SPRINGFIELD, Ill. – Dr. Eric E. Whitaker, state public health director, today announced that restrictions on the use of the flu vaccine have been lifted and vaccinations are now open to anyone who wants a shot.

“Local health care providers have done an outstanding job in making sure those at highest risk of serious illness from influenza were first provided the opportunity to be vaccinated,” Dr. Whitaker said. “It is now appropriate to use what’s left of the limited vaccine supply to offer protection to as many people as possible.”

Dr. Whitaker’s decision follows a recommendation Thursday by the U.S. Centers for Disease Control and Prevention (CDC) to the states to broaden vaccine use where supply is sufficient.

Vaccine availability may vary by location around the state and persons seeking a flu shot should check with their health care provider or local health department.

Although influenza activity has been off to a slow start this year, the flu season typically extends through April and traditionally peaks in January or February. Nearly 3,000 people in Illinois died of flu and pneumonia-related causes in 2002, the most recent year for which complete statistics are available.

“Unless you already have the flu, it’s not too late to get a shot and be protected,” said Dr. Whitaker. “Vaccination offers the best protection from influenza and receiving the shot now can prevent infection during the time that the flu is most likely to occur.”

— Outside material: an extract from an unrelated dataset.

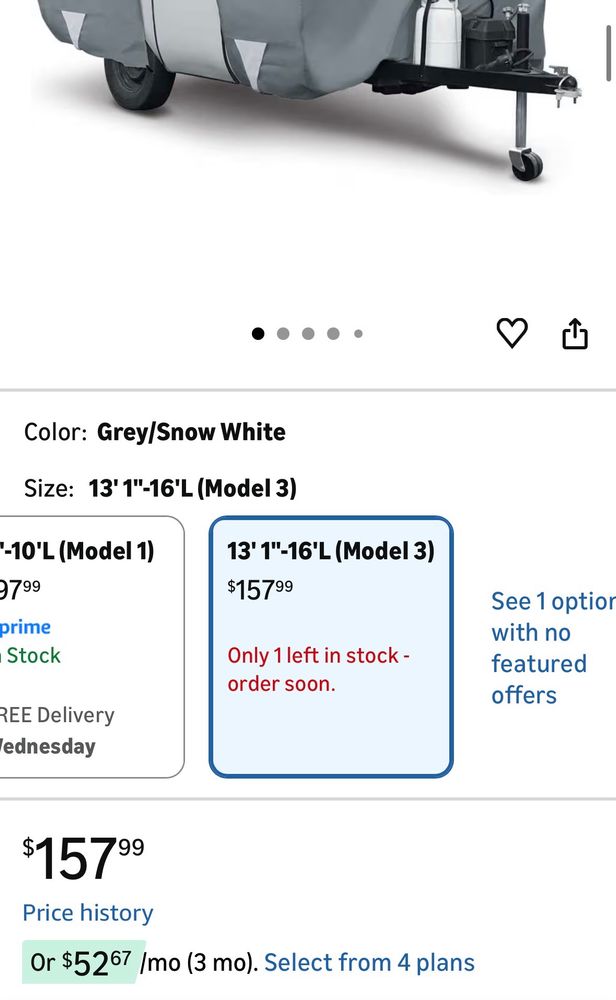Open sharing options via the share icon
Viewport: 616px width, 1000px height.
pyautogui.click(x=575, y=332)
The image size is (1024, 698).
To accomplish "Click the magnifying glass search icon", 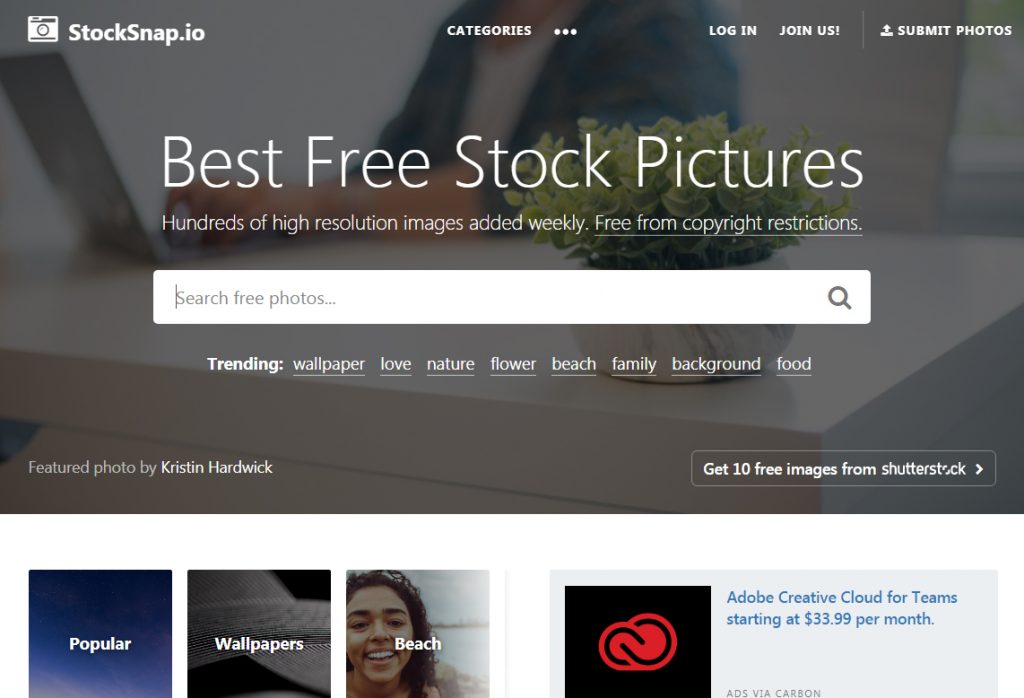I will pos(839,298).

Priority should still be given to those in the high-risk population and local agencies have been instructed to confirm the vaccination needs of persons in the highest risk categories have been met prior to implementing any changes.

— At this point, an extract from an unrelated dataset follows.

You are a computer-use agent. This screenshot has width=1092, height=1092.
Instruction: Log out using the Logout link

Those persons considered as high-risk include:

  • Children ages 6 months to 23 months;
  • Persons 50 years of age and older;
  • Persons 2 to 64 years of age with underlying medical conditions;
  • Pregnant women;
  • Residents of long-term care facilities;
  • Children ages 6 months to 18 years of age who are on long-term aspirin therapy;
  • Household contacts of persons in the high-risk group;
  • Health care workers providing direct patient care; and
  • Out-of-home caregivers and household contacts of children younger than 6 months of age.

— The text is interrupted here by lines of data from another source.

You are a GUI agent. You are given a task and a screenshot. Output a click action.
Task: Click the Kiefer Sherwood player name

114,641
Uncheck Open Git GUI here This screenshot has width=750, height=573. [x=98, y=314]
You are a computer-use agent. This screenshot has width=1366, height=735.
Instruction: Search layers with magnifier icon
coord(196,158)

In early October, it was learned that a major U.S. flu vaccine supplier could not ship its product because of contamination at its plant, cutting the nation’s vaccine supply nearly in half. Due to the resulting shortage, the CDC instructed states to earmark available vaccine for persons at highest risk of complications from influenza.

In December, however, with vaccine still available, CDC suggested that states open eligibility for the vaccine to persons 50 years of age and older. On Dec. 29 the Governor announced the state would follow the CDC’s latest recommendation.

So far this flu season, 1.7 million doses of vaccine have been shipped to health care providers statewide.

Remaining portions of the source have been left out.